## EXERCISE DIRECTIONS
Rewrite the records below, replacing "sentence" with "phrase" and keeping everything else the same, but leave out the pictures.

━━━ EXTRACTED ENTRIES ━━━

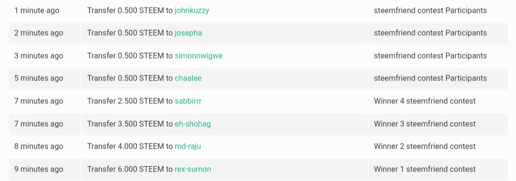The height and width of the screenshot is (181, 516).
Task: Select the 'Winner 2 steemfriend contest' memo
Action: [x=425, y=146]
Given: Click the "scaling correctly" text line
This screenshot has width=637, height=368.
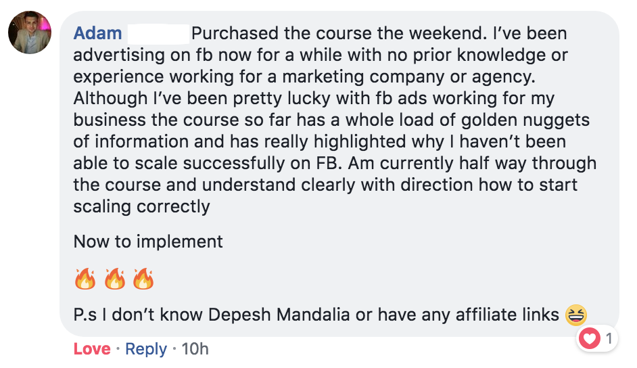Looking at the screenshot, I should tap(142, 207).
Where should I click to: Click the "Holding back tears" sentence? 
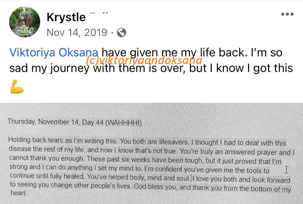[62, 140]
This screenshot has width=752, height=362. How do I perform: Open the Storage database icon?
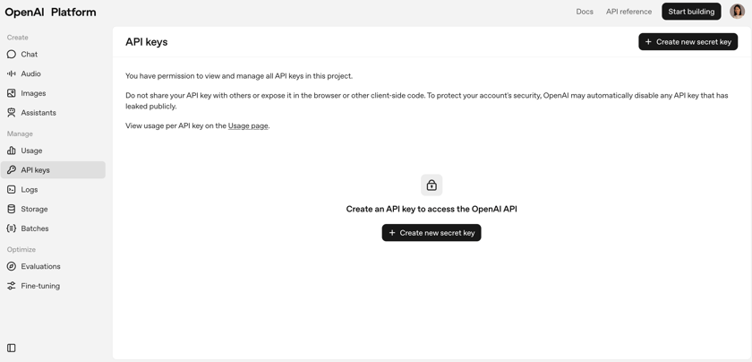point(12,209)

━━━

## PROBLEM SOLUTION
The height and width of the screenshot is (181, 516).
Task: Select the 'Winner 2 steemfriend contest' memo
Action: [x=425, y=146]
Given: Click the "scaling correctly" text line
This screenshot has width=637, height=368.
Looking at the screenshot, I should tap(142, 207).
Where should I click to: Click the "Holding back tears" phrase? 
[62, 140]
This screenshot has width=752, height=362. How do I perform: Open the Storage database icon?
point(12,209)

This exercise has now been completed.